Del tutto diverso fu il rapporto di Beethoven con l’arte della variazione: basti almeno citare il monumentum delle “Diabelli” o il ruolo che la sua personalissima rilettura dell’antica tecnica ebbe nelle pagine estreme del “terzo stile”. Prima di arrivare alla sublimazione delle opere ultime, le Dieci variazioni in si bemolle maggiore WoO 73 (1799) su “La stessa, la stessissima” dal Falstaff ossia Le tre burle di Antonio Salieri chiudono la ricca “produzione beethoveniana degli ultimi anni del Settecento, quelli della baldanzosa conquista dei circoli aristocratici viennesi e della committenza collegata con la grande editoria europea” (Carli Ballola). Beethoven, che non va dimenticato era ottimo pianista e, come tale, improvvisatore, protagonista di più di una “sfida” di quelle di moda all’epoca, muove qui da un’aria operistica, omaggiando l’italianissimo Salieri, autorità indiscussa della musica a Vienna in quegli anni, al quale lui stesso si era rivolto per carpire i segreti dello stile teatrale e della vocalità, quelli che Carli Ballola ironicamente definisce “gli insegnamenti più inutili che egli avrà mai ricevuto”.
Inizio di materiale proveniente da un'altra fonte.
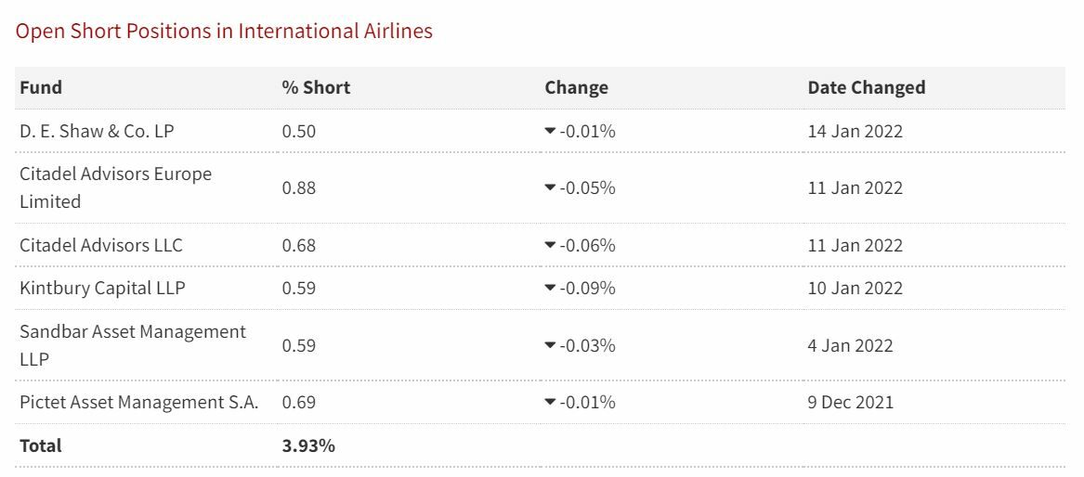Screen dimensions: 1084x477
Task: Click the Date Changed column header
Action: (x=866, y=88)
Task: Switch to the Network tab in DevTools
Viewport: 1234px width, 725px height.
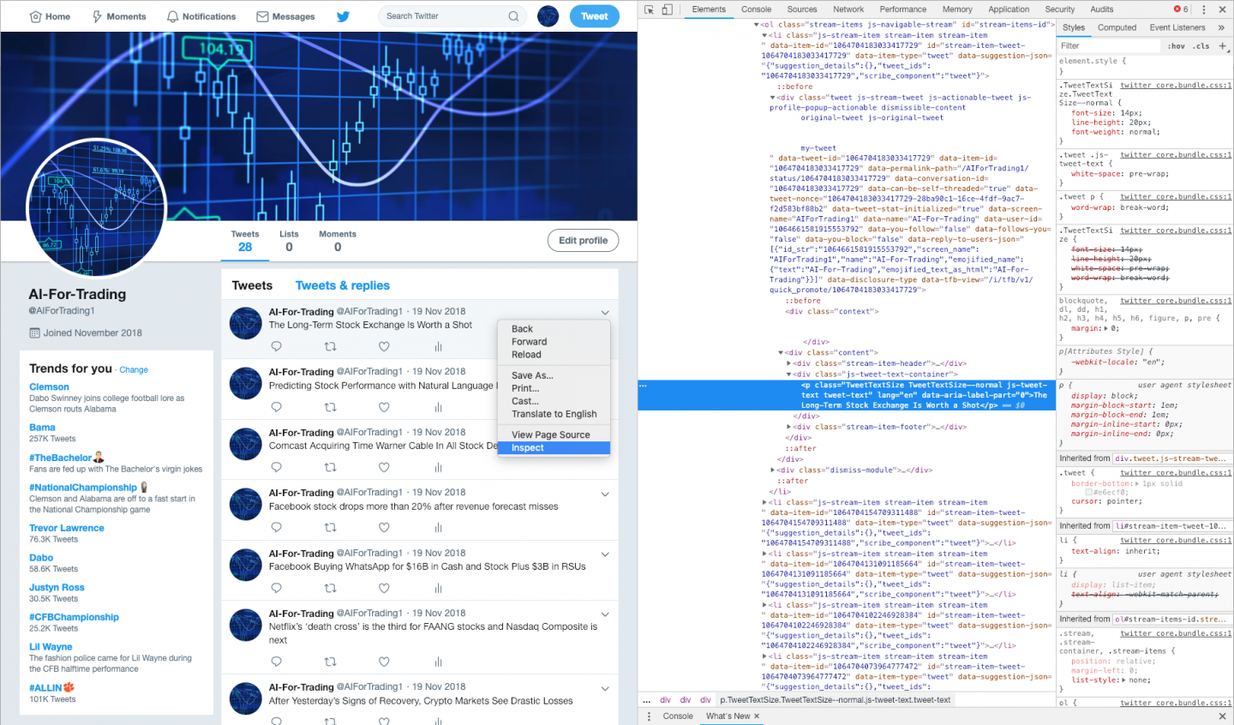Action: 848,9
Composta nel 1784 e pubblicata l’anno successivo da Artaria insieme alla Fantasia KV 475, che ne doveva forse costituire una sorta di introduzione (le due pagine sono accomunate dalla tonalità, dalla dedica e da una misteriosa lettera scomparsa che ne chiarirebbe la genesi), la Sonata KV 457, autentico capolavoro, è da sempre considerata la più beethoveniana delle sonate di Mozart (in generale, discendenza più che critica). Non solo per il medium del do minore, che accomuna le pagine più cupe e sofferte degli anni viennesi (tra tutte il Concerto KV 491) e che diverrà vera e propria categoria retorica beethoveniana, ma per la tensione drammatica e la profondità espressiva che aprono a un ideale passaggio di testimone (specie nei movimenti estremi secondo Alfred Einstein, nelle reminiscenze di quello centrale per Alfredo Casella).
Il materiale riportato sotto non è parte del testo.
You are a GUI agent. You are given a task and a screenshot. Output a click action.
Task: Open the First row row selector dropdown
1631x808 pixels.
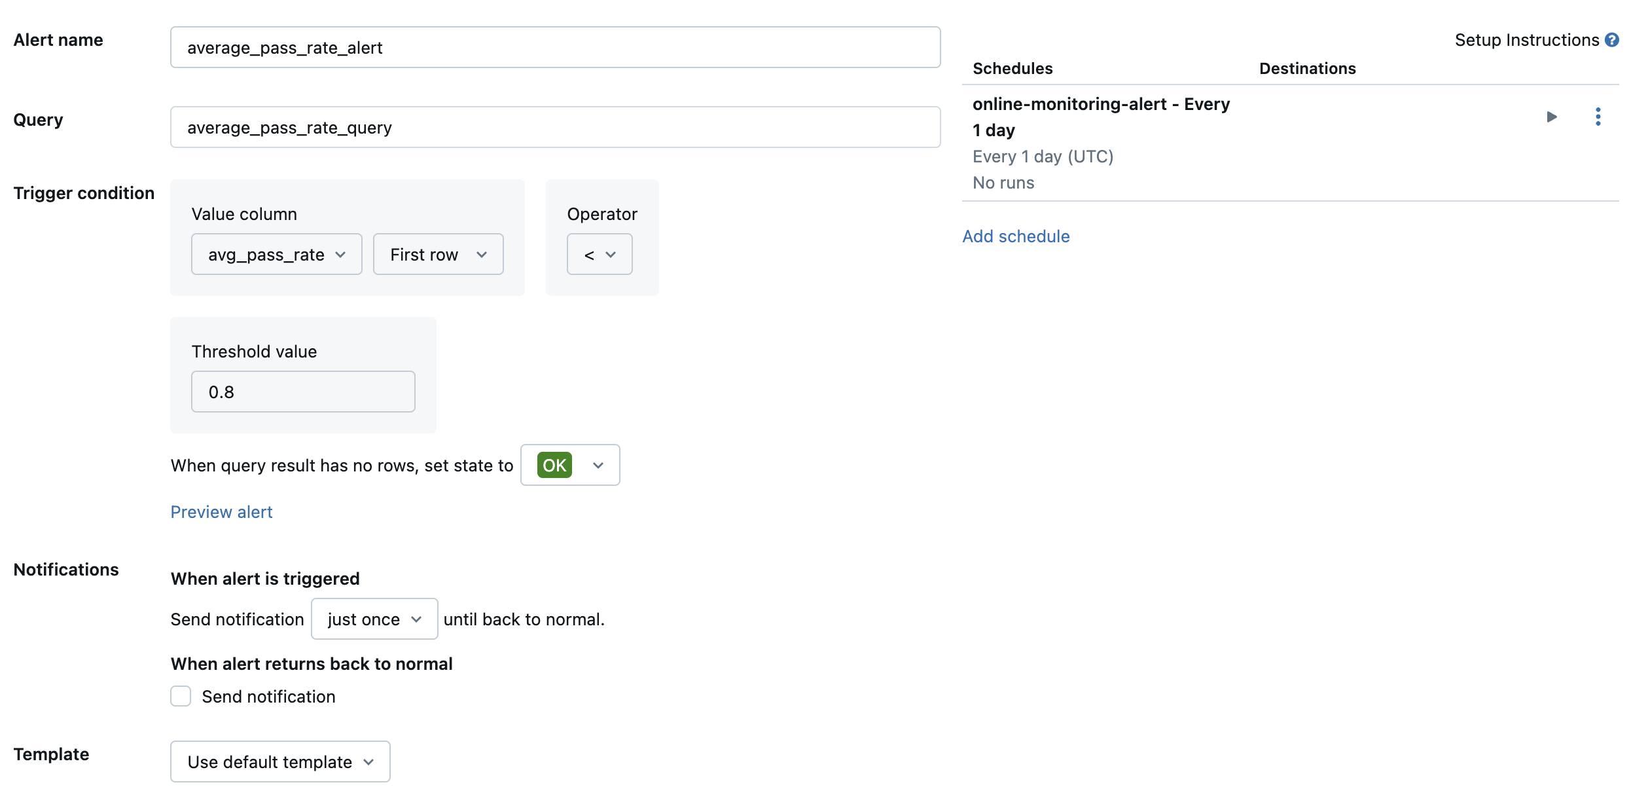(x=437, y=253)
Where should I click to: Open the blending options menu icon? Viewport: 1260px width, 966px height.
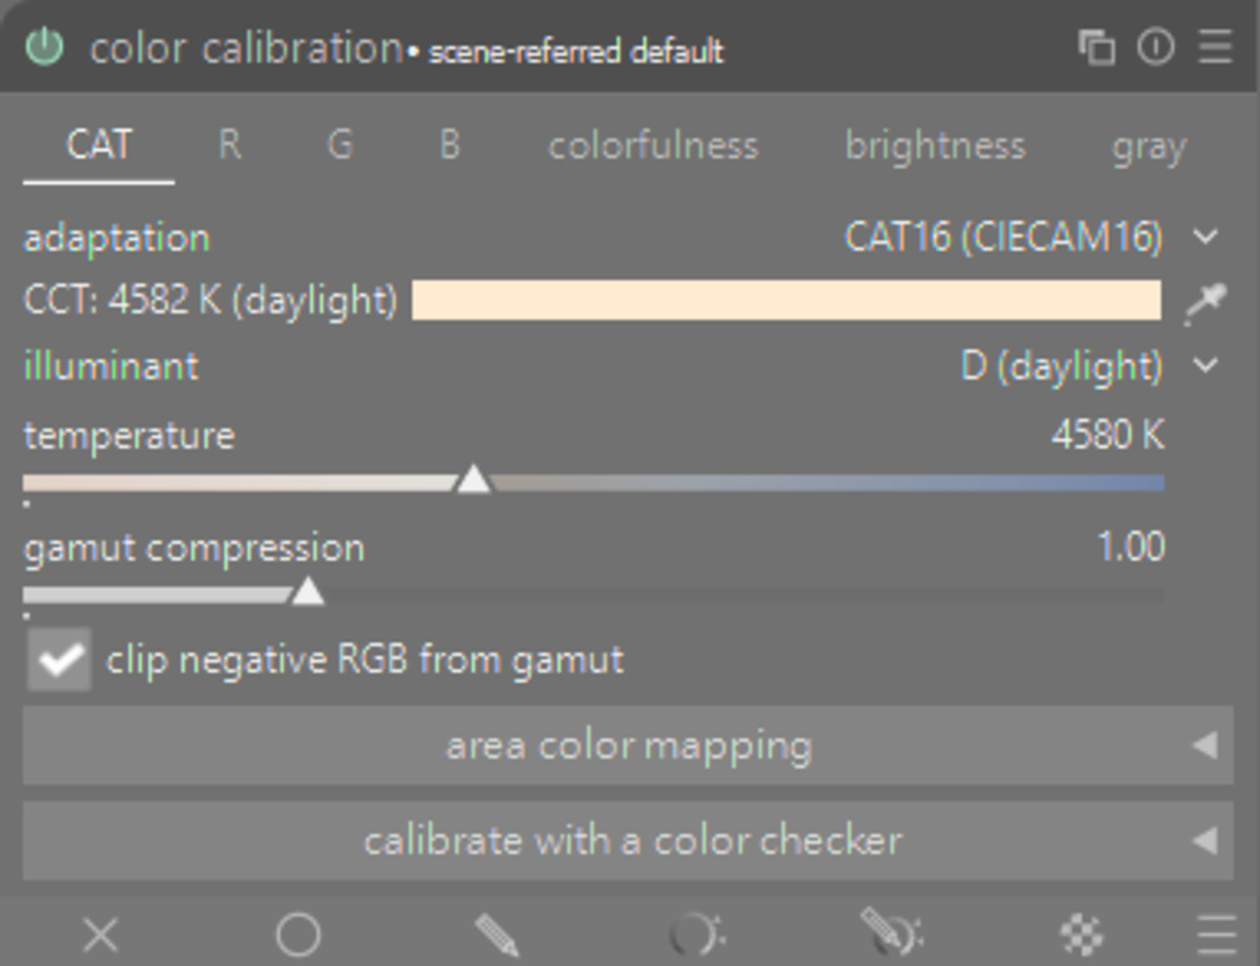1215,936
Lo raccoglierà Beethoven alla fine del decennio successivo, con la sua celeberrima Sonata op. 13 (1798-99), opera tra le sue più note ed eseguite (forse persino troppo), spesso fraintesa come pagina sentimentale, essendo invece “patetica” nel senso tutto schilleriano di “forza tragica di rappresentazione”. Tralasciando i dettagli storici e analitici, anche questi forse fin troppo noti, basti qui ricordare l’audacia strutturale, espressiva, timbrica di una pagina che segna una serie densissima di primati (il Grave iniziale su tutti). Il resto lo farà la sua collocazione all’interno di questo intelligente programma, come detto, attraversato da più di un fil rouge: a voi scoprirne e gustarne la trama.